--- AIM OF THE EXERCISE ---
Rewrite the lines between the one holding "Click the blue 41 score in 2021 row" and the one holding "pyautogui.click(x=610, y=58)", inclusive, keeping the requests, but multiply each click coordinate in the answers by 0.5 and round to whole numbers, with halves rounded up.

-- Start DATA FOR PROCESSING --

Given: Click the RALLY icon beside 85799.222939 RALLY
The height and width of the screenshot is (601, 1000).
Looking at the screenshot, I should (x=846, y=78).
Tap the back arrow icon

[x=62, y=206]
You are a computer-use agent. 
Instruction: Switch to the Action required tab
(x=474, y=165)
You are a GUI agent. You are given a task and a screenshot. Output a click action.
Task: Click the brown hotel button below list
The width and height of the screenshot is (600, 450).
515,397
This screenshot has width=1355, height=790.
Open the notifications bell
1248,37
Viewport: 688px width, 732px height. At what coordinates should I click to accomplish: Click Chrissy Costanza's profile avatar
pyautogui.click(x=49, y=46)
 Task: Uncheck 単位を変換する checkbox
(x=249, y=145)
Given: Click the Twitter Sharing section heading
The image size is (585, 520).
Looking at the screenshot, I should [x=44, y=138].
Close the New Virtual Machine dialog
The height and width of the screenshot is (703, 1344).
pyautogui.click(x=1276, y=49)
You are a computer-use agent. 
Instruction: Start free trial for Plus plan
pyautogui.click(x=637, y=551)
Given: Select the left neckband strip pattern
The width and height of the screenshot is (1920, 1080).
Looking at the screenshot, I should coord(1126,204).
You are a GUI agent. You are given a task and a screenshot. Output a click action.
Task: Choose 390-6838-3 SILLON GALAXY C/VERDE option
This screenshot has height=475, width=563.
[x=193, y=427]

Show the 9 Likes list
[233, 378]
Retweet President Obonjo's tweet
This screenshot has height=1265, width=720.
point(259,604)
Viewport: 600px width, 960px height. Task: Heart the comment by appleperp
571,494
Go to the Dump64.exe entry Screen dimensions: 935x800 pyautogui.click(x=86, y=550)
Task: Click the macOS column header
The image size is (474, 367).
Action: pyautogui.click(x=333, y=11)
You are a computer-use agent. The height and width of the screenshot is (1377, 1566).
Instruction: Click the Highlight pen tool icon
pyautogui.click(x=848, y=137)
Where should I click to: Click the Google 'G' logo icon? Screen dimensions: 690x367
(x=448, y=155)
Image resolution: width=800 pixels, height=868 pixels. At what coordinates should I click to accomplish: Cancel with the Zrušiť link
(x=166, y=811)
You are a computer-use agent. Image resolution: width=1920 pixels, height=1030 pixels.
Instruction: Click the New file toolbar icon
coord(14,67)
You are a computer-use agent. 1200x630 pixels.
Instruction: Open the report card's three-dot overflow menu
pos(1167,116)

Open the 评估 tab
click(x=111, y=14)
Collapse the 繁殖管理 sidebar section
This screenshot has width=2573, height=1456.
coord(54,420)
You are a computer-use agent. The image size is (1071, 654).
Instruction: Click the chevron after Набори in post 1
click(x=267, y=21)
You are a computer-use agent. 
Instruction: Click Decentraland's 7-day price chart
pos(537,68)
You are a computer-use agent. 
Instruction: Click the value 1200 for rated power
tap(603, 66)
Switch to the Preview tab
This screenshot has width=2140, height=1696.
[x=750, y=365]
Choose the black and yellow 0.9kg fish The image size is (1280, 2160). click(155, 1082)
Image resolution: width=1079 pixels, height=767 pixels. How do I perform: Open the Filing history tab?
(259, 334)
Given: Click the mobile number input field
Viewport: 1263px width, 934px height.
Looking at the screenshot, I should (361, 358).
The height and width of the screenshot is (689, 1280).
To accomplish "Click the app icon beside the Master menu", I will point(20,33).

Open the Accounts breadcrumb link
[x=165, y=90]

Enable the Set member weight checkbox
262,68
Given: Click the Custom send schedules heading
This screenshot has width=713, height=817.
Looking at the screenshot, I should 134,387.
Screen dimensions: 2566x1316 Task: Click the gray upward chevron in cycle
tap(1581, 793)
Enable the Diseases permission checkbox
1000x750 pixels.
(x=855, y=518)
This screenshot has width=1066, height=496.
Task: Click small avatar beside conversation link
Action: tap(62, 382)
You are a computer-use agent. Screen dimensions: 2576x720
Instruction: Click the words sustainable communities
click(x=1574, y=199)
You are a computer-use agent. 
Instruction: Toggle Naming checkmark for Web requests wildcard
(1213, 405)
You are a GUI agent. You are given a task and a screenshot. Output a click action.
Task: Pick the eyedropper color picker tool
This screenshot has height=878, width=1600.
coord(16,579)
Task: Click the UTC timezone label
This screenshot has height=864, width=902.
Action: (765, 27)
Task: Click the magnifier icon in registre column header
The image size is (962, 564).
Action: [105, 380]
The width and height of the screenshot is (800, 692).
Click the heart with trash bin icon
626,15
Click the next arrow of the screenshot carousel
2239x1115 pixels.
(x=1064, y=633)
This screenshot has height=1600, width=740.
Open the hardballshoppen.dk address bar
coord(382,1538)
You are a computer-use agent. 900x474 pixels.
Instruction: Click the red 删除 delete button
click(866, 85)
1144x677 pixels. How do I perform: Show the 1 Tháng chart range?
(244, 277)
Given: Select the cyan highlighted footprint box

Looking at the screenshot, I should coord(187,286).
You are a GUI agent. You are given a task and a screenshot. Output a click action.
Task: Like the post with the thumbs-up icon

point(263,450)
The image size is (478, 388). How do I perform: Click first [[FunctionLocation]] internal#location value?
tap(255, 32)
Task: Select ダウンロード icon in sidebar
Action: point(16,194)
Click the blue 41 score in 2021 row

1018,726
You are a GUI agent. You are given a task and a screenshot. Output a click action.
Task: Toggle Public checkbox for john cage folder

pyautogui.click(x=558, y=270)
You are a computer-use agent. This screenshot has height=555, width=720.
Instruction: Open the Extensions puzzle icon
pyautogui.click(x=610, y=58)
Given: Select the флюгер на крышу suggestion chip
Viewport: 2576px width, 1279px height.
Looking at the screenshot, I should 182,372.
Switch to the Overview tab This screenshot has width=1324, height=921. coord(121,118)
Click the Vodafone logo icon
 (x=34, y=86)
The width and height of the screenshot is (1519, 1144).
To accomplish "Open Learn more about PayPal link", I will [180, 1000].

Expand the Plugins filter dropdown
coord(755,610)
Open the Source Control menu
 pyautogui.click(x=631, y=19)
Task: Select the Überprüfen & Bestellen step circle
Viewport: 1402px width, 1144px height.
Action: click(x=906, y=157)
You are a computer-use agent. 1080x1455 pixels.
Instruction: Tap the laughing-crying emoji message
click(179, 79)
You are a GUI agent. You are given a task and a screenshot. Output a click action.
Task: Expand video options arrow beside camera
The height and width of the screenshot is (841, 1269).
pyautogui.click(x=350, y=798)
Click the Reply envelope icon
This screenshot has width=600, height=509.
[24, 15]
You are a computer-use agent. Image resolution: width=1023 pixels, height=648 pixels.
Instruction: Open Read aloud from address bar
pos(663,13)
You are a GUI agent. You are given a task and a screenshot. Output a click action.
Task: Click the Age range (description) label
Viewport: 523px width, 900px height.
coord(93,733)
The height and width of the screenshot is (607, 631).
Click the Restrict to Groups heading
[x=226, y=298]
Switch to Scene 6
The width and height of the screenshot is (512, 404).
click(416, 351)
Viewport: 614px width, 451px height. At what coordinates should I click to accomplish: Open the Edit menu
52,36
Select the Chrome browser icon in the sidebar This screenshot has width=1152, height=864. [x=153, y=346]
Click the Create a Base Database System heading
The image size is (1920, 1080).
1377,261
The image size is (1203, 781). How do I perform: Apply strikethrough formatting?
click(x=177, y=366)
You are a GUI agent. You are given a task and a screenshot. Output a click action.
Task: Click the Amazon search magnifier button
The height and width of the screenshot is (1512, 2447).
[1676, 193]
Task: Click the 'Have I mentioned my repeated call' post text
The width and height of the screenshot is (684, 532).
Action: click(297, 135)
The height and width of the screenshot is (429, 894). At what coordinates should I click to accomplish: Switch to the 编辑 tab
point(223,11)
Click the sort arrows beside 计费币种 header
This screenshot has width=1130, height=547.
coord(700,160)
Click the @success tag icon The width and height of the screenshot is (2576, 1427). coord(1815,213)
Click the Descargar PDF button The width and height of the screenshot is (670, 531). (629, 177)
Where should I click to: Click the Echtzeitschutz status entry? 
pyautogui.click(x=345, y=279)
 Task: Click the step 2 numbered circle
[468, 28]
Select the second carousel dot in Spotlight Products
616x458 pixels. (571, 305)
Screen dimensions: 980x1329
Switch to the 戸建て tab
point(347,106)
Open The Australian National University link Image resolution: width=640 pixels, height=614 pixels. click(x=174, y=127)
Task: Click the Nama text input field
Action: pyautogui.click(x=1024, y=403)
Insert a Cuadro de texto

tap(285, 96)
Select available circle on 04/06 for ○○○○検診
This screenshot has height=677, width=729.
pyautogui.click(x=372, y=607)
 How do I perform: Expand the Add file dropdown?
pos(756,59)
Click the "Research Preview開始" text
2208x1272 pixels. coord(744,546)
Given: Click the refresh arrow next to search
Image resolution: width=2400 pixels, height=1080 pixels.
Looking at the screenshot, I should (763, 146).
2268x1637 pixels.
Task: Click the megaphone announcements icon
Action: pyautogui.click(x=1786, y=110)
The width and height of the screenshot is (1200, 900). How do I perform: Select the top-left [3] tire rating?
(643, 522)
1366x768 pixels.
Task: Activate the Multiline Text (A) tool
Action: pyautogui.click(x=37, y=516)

-- End DATA FOR PROCESSING --

--- ANSWER TO THIS TASK ---
Click the blue 41 score in 2021 row

509,363
You are a GUI agent. You are given a task and a screenshot. Output a click action.
Task: Toggle Public checkbox for john cage folder

pyautogui.click(x=279, y=135)
You are a computer-use agent. This screenshot has height=555, width=720.
Instruction: Open the Extensions puzzle icon
pyautogui.click(x=305, y=29)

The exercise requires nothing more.